:: Text extract ::
▽

The socioeconomic impact assessment of the Commission’s proposals does not fully account for Ireland’s share of fishing opportunities. The current proposals exclude a number of important stocks - mackerel, horse mackerel and blue whiting - where the final European Union TACs depend on external, third country agreements. If agreed as they currently stand, the Commission’s initial proposal would see a net reduction in fishing opportunity - quotas of minus 13% by volume and minus 13% by value.
In financial terms, this amounts to a direct income reduction of €8.65 million. These figures can be further explained, as follows. A net reduction in fishing opportunity for the whitefish sector of minus 15% by volume and minus 14% by value, with a direct income reduction of minus €8.25 million. This does not take into account the proposed 15% reduction in the very important nephrops fishery, as the total allowable catch, TAC, for these stocks were not included in the Commission’s initial proposal. In regional analysis of Irish Sea, Celtic Sea and west coast stocks it is estimated that there will be a 14% decrease in fishing opportunities for the whitefish fleet. This reduction is valued at €5.35 million and will impact Kilmore Quay and Dunmore East. In addition to the direct losses to the fleet, income is also lost from the processing sector as a direct result of reduced catches and in a number of ancillary industries such as net making, chandlery, engineering, refrigeration and so on. This will obviously have a knock-on effect for employment and BIM further estimates, on the basis of the most recent employment surveys of the catching sector, that these reductions could impact 123 full and part-time jobs. This could occur through reduced incomes, partial lay-offs or redundancies in the seafood sector.

△

:: Data excerpt ::
▽

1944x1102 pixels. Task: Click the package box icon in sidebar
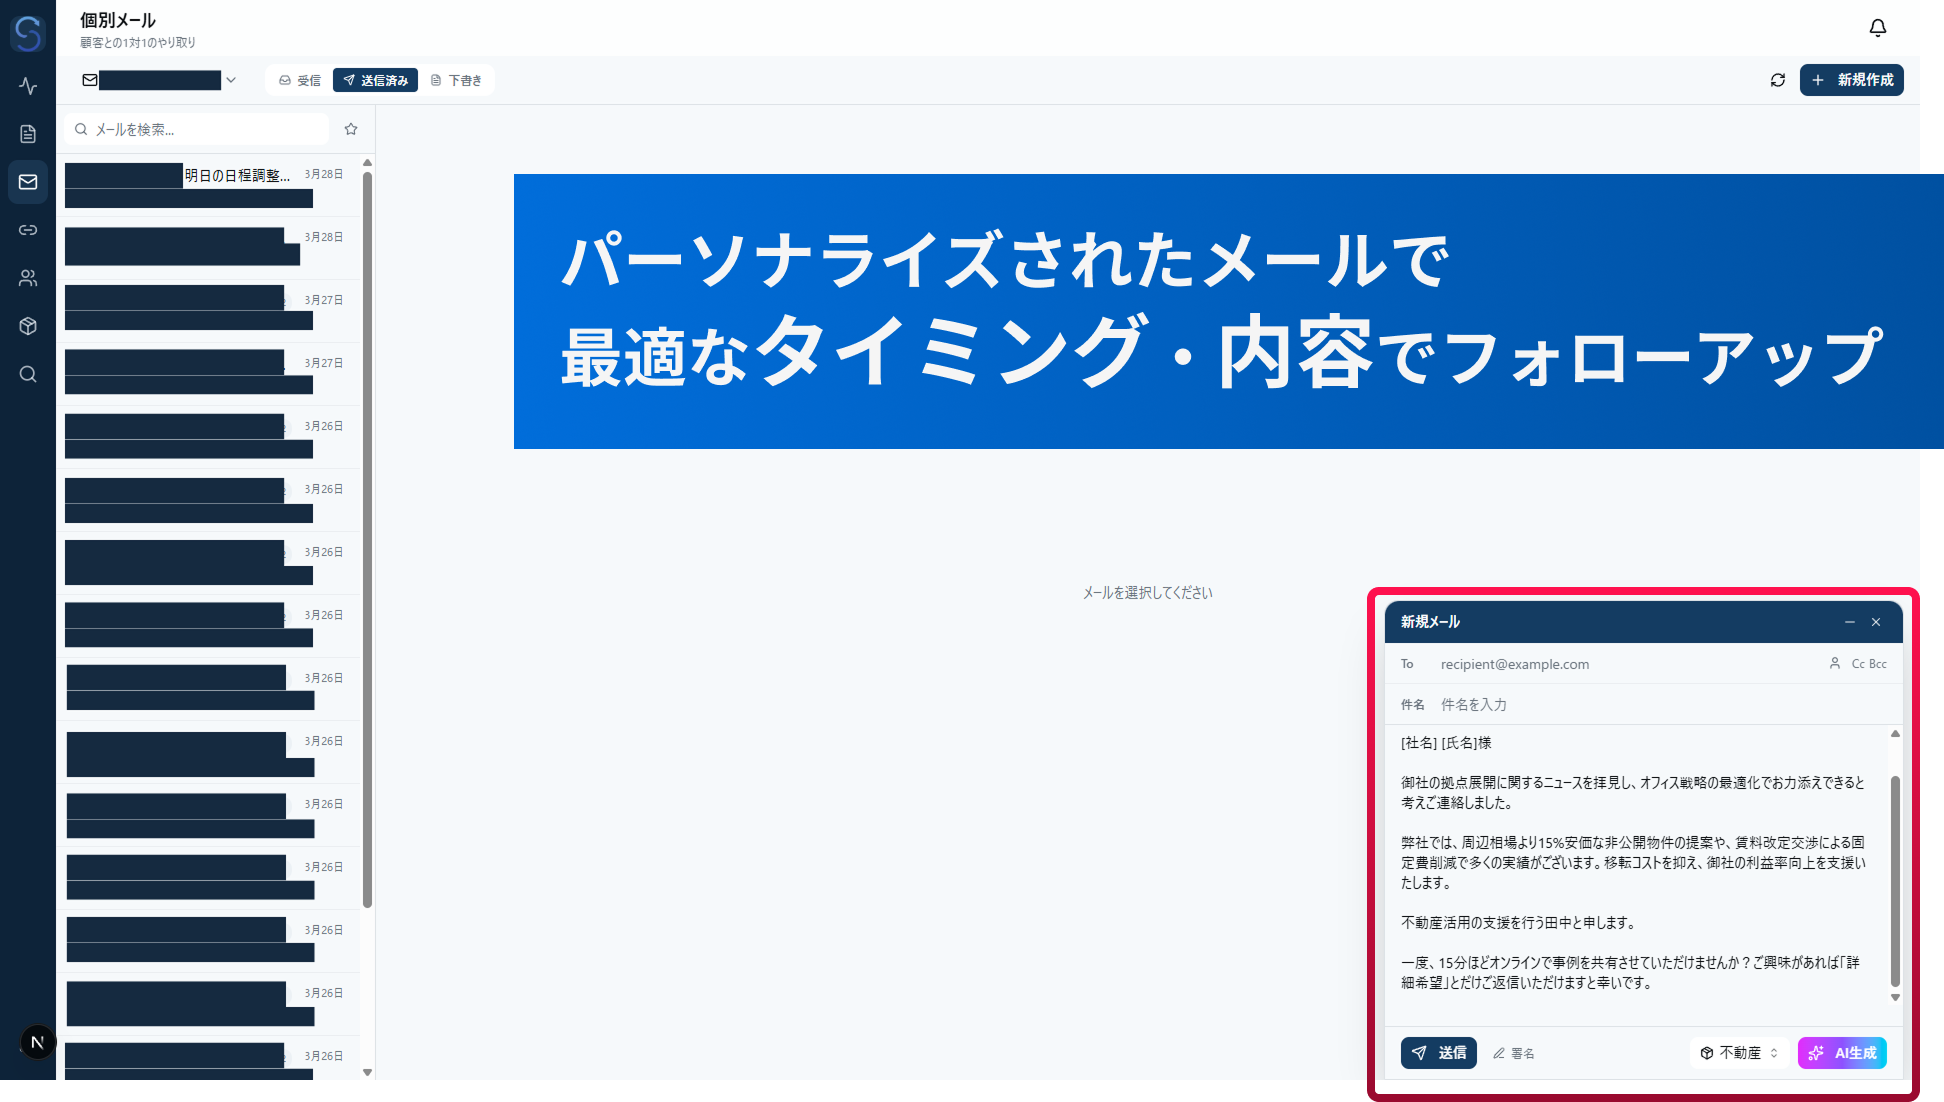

△

:: What the task requires ::
From the text on Ireland's fishing opportunities, copy out word for word the stretch from "The socioeconomic impact" through "13% by value.".

:: Response ::
The socioeconomic impact assessment of the Commission’s proposals does not fully account for Ireland’s share of fishing opportunities. The current proposals exclude a number of important stocks - mackerel, horse mackerel and blue whiting - where the final European Union TACs depend on external, third country agreements. If agreed as they currently stand, the Commission’s initial proposal would see a net reduction in fishing opportunity - quotas of minus 13% by volume and minus 13% by value.